Resistência popular palestina à ocupação israelense perde força

María Sevillano.

Ramala (Cisjordânia), 3 dez (EFE).- Desde 2002, parte dos esforços palestinos contra a ocupação israelense foram canalizados através dos Comitês de Luta Popular, que protestam contra os avanços de uma Palestina livre e independente, mas que nos últimos anos perderam força e atividade.

Estes grupos, que seguem o preceito da "resistência não violenta" e possuem um grupo de coordenação, surgiram na Cisjordânia, inspirados nos movimentos populares da Primeira Intifada (1987), quando aconteceram manifestações, desobediência econômica e civil, e organização social e institucional através de representações locais.
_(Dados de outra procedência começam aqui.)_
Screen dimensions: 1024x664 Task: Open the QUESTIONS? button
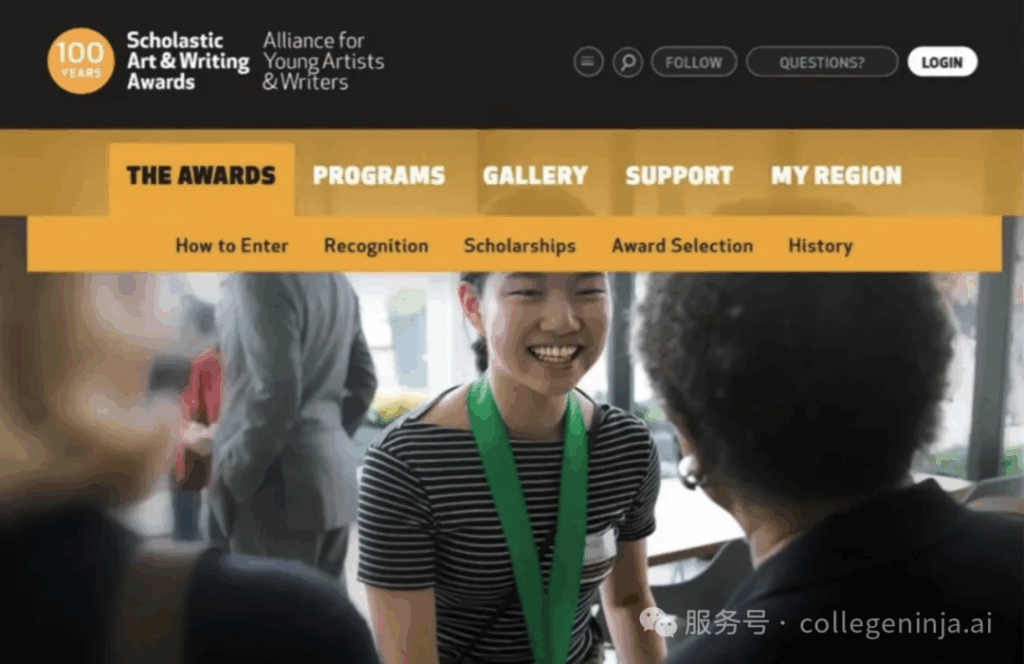(822, 62)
"É um de nossos direitos optar pela resistência armada, mas nós escolhemos a não violência", explica à Agência Efe Mundher Amira, coordenador geral dos Comitês que, com essa estratégia, tenta envolver palestinos de todas as origens e conseguir legitimidade internacional.

Os grupos nasceram como resposta à iniciativa israelense de erguer o muro de separação nos territórios ocupados e parcialmente construído em terras palestinas, agrícolas em sua maioria, que foram confiscadas das comunidades.

"Além de realizar ações diretas, como os protestos, plantamos árvores, ajudamos os agricultores palestinos a fazer as colheitas, levamos energia às comunidades beduínas, empoderamos às mulheres, damos assistência legal e ensinamos crianças", enumera ele.

As atividades, que demandam "gente no local", sintetizam e destacam que a solidariedade internacional, incluindo as visitas de ativistas estrangeiros, são um dos pontos de apoio. No entanto, o engajamento de locais e pessoas do exterior foi desaparecendo.

Há alguns anos, eram várias as manifestações que aconteciam todas as sextas-feiras na Cisjordânia, reunindo ativistas contra a ocupação e com a cobertura de dezenas de jornais e TVs. Algumas foram parar nas páginas de jornais internacionais ou foram temas de documentário, como a ação de se amarrar nas oliveiras para que elas não fossem arrancadas ou quando ativistas se pintaram de azul e foram para o muro, na época do lançamento do filme "Avatar".

Muitos desses protestos acabaram em atos de violência, quando os manifestantes arremessavam pedras nos soldados, e eles respondiam com materiais anti-distúrbios e, algumas ocasiões, também com fogo real. Agora, os protestos ficaram relegados a poucas comunidades, com poder de convocação muito menor e quase nenhuma presença de estrangeiros.

"É culpa nossa não conseguirmos mobilizar mais gente, especialmente, mais palestinos. Não nos esforçamos o suficiente. Agora, perdemos os palestinos e a solidariedade internacional, principalmente nestes eventos", avalia Amira.

Entre as razões para esta queda na adesão estão a falta de união interna, de esperança e de resultados, de comunicação, as dúvidas sobre o valor das ações e "90% da ocupação israelense com as suas tentativas de restringir o acesso à Palestina, além da deportação de ativistas".

Adriana Ortiz, da ONG Novact, acredita que nos últimos dez anos a Palestina deixou de ser uma prioridade para a comunidade e doadores internacionais e um pouco disso se deve à situação de outros pontos do Oriente Médio, como Iraque, Síria e Líbano. Ela reconhece que a presença de colegas do setor ou de instituições "internacionais em geral" diminuiu, em alguns casos "por limitações na renovação de vistos e de deportações na fronteira", mas afirma existir um aumento no apoio da sociedade civil de fora.

"Em parte isso é liderado pelo BDS (movimento de Boicotes, Desinvestimento e Sanções contra Israel) ao que se somam outras estratégias de apoio à resistência popular palestina", diz.

Israel considera o BDS uma "ameaça estratégica" e sanciona organizações que o apoiem e impede a entrada no país de pessoas físicas que desejem aderir a ele.

Israelense, Kobi é ativista envolvido com os comitês e com os protestos, e também percebe ares de mudança.

"O movimento palestino está sob muita pressão. Israel tem experiência na repressão. Na atual situação, é difícil encontrar coisas efetivas para fazer no terreno. Isto é o que faz do BDS algo tão promissor, porque é um trabalho político sobre o qual Israel não tem controle. Os protestos são bons, porque conectam os movimentos internacionais aos palestinos e durante muitos anos a resistência conseguiu ter manifestações significativas, que demandavam muita energia, mas já tiveram o seu momento", explica.

Segundo ele, agora existe menos a ser feito na região, mas há outras fatores importantes e que deixam a porta aberta a um futuro que, 50 anos de ocupação depois, continua sendo incerto.